**WORK TASK:**
Look for the word "computer" in the entries and copy every line where it shows up.

== DATA IN THIS EXERCISE

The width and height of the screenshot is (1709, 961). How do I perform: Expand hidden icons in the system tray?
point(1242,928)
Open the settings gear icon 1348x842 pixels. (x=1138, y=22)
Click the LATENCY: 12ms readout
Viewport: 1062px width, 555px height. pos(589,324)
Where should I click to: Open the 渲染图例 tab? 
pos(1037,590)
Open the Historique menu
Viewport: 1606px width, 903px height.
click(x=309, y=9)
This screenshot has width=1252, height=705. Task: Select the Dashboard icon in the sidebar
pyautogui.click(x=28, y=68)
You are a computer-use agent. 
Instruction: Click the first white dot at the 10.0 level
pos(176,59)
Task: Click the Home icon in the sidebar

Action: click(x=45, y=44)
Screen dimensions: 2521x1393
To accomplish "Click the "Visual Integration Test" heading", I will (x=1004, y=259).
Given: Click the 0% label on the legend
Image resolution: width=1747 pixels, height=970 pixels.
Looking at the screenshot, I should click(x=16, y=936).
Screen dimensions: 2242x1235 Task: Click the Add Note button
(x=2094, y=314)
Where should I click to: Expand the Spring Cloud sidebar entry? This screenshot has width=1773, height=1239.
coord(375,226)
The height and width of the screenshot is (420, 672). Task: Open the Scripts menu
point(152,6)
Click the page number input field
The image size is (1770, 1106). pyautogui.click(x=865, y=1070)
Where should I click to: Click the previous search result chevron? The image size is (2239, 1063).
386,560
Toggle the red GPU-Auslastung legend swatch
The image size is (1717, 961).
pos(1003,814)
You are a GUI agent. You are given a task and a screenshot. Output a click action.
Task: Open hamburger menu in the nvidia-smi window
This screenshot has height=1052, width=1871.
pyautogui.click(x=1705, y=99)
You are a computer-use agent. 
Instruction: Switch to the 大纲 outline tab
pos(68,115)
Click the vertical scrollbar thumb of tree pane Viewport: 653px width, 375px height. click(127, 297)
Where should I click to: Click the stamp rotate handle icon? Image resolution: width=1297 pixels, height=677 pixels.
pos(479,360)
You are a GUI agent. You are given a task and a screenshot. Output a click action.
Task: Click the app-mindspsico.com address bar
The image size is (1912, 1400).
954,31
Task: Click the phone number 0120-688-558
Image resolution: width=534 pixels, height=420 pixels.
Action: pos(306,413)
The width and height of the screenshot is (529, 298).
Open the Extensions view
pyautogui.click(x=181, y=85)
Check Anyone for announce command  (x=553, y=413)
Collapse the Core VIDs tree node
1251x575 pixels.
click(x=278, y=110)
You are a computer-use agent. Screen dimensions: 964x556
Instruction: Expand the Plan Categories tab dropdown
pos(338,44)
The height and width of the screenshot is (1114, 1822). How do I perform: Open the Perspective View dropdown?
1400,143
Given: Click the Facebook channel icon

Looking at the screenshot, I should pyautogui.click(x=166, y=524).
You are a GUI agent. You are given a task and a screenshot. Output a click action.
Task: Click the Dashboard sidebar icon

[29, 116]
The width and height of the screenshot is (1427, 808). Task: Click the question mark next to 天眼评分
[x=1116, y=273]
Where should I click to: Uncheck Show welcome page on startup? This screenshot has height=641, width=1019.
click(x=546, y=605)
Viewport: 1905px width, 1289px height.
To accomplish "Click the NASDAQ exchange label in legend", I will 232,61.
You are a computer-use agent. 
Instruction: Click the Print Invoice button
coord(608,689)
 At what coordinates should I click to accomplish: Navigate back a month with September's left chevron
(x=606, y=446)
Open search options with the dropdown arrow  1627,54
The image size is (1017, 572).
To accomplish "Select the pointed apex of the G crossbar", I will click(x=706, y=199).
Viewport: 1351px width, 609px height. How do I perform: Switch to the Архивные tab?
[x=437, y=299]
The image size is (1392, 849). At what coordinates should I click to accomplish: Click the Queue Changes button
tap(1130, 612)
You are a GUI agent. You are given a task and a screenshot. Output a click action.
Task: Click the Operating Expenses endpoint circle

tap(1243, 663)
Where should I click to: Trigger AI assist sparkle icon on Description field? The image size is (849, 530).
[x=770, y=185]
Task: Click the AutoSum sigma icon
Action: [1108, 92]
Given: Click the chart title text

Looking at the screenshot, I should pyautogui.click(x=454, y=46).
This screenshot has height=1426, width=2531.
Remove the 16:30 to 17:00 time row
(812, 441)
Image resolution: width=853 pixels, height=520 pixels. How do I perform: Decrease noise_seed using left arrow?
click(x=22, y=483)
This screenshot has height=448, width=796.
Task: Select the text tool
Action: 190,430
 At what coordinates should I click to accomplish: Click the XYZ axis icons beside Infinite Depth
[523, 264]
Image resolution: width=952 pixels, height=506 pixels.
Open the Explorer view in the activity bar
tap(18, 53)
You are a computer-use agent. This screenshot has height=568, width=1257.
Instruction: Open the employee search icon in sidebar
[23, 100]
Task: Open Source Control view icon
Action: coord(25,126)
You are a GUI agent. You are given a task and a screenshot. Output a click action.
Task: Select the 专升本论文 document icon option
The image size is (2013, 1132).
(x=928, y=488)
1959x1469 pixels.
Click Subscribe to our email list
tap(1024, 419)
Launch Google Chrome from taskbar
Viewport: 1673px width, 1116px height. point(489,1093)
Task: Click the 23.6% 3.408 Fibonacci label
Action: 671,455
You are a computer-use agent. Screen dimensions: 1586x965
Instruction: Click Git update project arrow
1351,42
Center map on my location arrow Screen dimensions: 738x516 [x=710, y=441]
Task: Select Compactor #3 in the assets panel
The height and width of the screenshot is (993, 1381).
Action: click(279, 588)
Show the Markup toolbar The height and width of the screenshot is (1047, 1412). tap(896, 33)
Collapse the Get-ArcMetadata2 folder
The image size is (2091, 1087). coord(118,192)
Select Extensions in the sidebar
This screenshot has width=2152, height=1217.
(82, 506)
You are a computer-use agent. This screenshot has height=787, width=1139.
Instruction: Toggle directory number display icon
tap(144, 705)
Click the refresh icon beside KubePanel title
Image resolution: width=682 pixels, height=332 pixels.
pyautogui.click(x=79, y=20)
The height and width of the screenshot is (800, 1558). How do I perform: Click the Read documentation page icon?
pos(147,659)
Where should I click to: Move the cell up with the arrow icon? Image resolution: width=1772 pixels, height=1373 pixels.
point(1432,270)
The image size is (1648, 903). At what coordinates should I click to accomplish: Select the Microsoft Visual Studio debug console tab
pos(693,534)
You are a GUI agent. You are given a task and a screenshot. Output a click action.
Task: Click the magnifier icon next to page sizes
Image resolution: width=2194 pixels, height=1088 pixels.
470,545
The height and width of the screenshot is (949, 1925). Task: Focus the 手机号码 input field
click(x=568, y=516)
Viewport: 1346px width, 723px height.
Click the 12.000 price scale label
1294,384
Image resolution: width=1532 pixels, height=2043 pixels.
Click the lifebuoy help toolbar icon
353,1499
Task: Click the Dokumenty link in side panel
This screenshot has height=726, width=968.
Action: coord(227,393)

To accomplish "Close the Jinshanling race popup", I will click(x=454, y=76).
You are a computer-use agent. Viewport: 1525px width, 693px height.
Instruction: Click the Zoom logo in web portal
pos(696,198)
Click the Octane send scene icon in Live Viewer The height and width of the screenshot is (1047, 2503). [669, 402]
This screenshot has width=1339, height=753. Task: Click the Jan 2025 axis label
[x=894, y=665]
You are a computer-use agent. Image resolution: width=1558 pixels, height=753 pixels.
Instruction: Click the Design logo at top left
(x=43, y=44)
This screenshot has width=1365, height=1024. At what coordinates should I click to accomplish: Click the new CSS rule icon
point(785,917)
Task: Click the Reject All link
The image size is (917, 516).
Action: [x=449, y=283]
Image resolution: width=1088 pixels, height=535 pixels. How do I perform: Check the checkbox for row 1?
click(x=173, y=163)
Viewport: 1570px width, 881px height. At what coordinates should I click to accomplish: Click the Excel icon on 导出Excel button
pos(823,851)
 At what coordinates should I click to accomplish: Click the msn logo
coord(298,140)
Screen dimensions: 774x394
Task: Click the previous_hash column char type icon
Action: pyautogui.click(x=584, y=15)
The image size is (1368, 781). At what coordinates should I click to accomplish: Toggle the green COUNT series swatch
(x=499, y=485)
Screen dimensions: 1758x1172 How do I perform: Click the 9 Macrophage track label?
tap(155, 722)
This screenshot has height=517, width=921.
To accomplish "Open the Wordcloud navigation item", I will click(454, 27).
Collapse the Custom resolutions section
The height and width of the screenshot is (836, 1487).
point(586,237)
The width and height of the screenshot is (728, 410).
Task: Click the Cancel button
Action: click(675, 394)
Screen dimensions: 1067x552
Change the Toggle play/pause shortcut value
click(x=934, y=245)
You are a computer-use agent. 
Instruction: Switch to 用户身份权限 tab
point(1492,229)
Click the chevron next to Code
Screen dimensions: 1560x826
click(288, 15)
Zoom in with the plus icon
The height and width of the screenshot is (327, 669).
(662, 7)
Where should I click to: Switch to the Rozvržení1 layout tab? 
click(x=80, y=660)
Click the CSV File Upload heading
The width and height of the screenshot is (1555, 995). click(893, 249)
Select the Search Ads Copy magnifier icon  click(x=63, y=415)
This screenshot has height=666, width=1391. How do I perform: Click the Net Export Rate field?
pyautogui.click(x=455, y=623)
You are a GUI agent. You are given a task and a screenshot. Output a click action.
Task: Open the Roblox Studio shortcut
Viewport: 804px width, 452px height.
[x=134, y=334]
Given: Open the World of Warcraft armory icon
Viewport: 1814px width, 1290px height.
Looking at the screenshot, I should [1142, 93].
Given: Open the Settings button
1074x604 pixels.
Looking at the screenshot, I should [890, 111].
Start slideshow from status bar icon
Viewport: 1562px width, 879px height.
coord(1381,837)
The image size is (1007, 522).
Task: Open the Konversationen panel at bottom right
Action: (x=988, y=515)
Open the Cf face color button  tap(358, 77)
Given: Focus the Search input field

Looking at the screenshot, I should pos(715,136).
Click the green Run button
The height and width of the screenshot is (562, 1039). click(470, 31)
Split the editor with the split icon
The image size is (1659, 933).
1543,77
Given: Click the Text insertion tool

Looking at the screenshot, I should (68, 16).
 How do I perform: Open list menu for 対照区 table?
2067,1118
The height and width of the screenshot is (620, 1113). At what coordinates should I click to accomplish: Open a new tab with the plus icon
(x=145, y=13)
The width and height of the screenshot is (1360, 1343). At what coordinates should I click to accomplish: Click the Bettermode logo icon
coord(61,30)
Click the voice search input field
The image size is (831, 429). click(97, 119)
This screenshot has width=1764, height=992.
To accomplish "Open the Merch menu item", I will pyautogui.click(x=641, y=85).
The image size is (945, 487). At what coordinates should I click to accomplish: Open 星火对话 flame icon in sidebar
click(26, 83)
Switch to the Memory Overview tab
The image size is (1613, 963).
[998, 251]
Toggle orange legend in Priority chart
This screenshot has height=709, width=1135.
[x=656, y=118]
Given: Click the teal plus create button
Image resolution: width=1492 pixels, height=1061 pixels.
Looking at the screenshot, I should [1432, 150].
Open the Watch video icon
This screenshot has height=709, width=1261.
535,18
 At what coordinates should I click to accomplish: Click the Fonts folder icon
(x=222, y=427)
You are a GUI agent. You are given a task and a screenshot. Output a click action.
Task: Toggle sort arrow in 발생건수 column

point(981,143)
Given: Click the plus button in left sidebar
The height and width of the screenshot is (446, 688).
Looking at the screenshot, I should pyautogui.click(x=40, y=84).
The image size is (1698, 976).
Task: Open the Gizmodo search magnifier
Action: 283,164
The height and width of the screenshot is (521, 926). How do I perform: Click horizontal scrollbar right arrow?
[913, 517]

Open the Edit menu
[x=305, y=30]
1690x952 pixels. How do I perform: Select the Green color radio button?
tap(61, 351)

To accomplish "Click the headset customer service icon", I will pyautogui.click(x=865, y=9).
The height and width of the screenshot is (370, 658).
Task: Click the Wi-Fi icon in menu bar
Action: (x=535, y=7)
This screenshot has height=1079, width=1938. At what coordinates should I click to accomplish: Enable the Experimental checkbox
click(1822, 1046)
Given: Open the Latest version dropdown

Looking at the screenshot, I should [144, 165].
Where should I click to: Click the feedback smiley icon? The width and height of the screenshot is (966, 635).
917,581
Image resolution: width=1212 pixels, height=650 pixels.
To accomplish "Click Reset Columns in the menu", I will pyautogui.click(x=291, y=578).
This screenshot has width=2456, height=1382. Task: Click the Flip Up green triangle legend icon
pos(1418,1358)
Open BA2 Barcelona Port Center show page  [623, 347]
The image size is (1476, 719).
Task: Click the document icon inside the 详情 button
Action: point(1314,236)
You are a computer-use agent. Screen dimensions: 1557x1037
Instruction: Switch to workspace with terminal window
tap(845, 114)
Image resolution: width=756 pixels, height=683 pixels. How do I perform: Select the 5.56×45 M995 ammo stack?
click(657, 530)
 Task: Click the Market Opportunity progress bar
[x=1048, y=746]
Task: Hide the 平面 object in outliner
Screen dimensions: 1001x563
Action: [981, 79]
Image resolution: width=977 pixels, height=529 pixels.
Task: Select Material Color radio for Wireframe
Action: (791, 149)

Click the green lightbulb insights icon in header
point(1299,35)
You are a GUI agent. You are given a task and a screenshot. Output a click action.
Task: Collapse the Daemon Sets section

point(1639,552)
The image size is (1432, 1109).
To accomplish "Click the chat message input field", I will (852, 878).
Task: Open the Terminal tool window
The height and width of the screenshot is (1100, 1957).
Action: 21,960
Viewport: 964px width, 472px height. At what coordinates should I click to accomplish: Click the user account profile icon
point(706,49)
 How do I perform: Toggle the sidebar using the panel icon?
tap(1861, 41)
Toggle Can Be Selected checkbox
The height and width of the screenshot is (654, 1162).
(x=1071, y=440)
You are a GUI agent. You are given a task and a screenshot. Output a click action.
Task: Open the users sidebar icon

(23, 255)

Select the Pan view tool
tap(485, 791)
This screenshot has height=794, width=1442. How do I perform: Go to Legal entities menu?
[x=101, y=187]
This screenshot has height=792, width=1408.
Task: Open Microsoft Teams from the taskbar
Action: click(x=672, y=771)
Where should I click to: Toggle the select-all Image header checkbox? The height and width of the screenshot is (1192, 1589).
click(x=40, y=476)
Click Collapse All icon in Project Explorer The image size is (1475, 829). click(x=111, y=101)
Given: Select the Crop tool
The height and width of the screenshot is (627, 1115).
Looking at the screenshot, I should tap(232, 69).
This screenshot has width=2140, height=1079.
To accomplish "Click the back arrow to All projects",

====

**ANSWER:**
You are a computer-use agent. 
You are a computer-use agent. 
You are a computer-use agent. Screen dimensions: 964x556
You are a computer-use agent. 
You are a computer-use agent. This screenshot has height=568, width=1257.
You are a computer-use agent. Screen dimensions: 1586x965
You are a computer-use agent. This screenshot has height=787, width=1139.
You are a computer-use agent. Viewport: 1525px width, 693px height.
You are a computer-use agent. Image resolution: width=1558 pixels, height=753 pixels.
You are a computer-use agent. 
You are a computer-use agent. Screen dimensions: 1557x1037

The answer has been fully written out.